Banks Fall Short on Mortgage Help

The Treasury Department today released the first report on the performance of loan servicers in the Obama administration's home mortgage modification program -- and the numbers weren't pretty.

Only 15 percent of eligible homeowners have been offered assistance under the Home Affordable Modification Program thus far, according to the report, and some loan servicers have yet to modify a single loan.

"There are some institutions that have done an infinitesimally small amount," Assistant Treasury Secretary for Financial Institutions Michael Barr told reporters on a conference call this morning.

"We are going to be requiring ramped-up effort across the board," he noted. "We're going to pay more specific attention to ensuring that institutions that have been slow out of the blocks ramp up more quickly and more effectively."

Among the companies that have not modified any loans were American Home Mortgage Servicing and National City Bank. Bank of America had a 4 percent assistance rate for trial modifications, with Wells Fargo marginally better at 6 percent.

"We're disappointed in the performance of some of the servicers," Barr said. "We think they could have ramped up better, faster, more consistently and done a better job of serving borrowers and bringing stabilization to the broader mortgage markets and economy and we expect them to do more."

Wells Fargo defended its loan modification results in an interview with ABCNews.com today.

"I think what's important to keep in mind is the HAMP program is a very good program but, relative to the first seven months of 2009, it's just a piece of the overall story," said Mike Heid, co-president of Wells Fargo Home Mortgage.

Heid said that, from January to July, the bank modified a total of 240,000 loans. More than 20,000 were modified through HAMP while the rest of the modifications took place through separate Wells Fargo programs.

Bank of America also touted its own loan modification programs, saying that it modified 150,000 home mortgages in the first half of the year.

American Home Mortgage said in a written statement that it had joined HAMP late last month and will begin loan modifications under the program soon. The company said it had completed 64,000 loan modifications through its own programs between July of 2008 and this June.

At least two loan servicers and their parent banks, meanwhile, are drawing fire for not participating in the government's program at all: Litton Loan Servicing, which is owned by Goldman Sachs, and Barclays' HomEq Servicing Corp.

→ **STORED DATA**
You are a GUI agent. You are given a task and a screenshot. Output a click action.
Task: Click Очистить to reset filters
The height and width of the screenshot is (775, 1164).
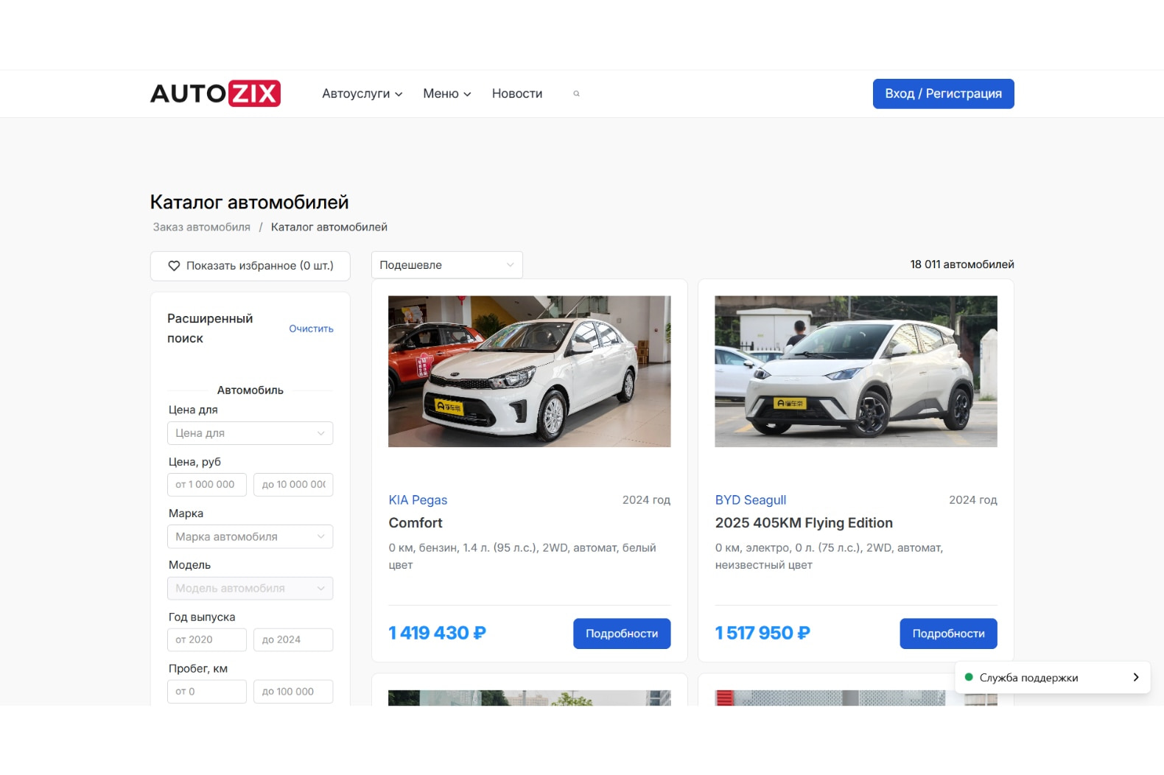coord(311,329)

→ **WHAT THIS EXERCISE ASKS**
[A] Summarize the mortgage modification article in two sentences.
[B] Reproduce the mortgage modification article word for word, starting at "Wells Fargo defended" and ending at "of the year.".

→ **RESPONSES FOR EACH TASK**
[A] A Treasury Department report on the Obama administration's Home Affordable Modification Program found that only 15 percent of eligible homeowners had been offered assistance, and some loan servicers, including American Home Mortgage Servicing and National City Bank, had not modified any loans. Assistant Treasury Secretary Michael Barr said the department was disappointed and expected servicers to do more, while Wells Fargo, Bank of America and American Home Mortgage pointed to modifications completed through their own programs.

[B]
Wells Fargo defended its loan modification results in an interview with ABCNews.com today.

"I think what's important to keep in mind is the HAMP program is a very good program but, relative to the first seven months of 2009, it's just a piece of the overall story," said Mike Heid, co-president of Wells Fargo Home Mortgage.

Heid said that, from January to July, the bank modified a total of 240,000 loans. More than 20,000 were modified through HAMP while the rest of the modifications took place through separate Wells Fargo programs.

Bank of America also touted its own loan modification programs, saying that it modified 150,000 home mortgages in the first half of the year.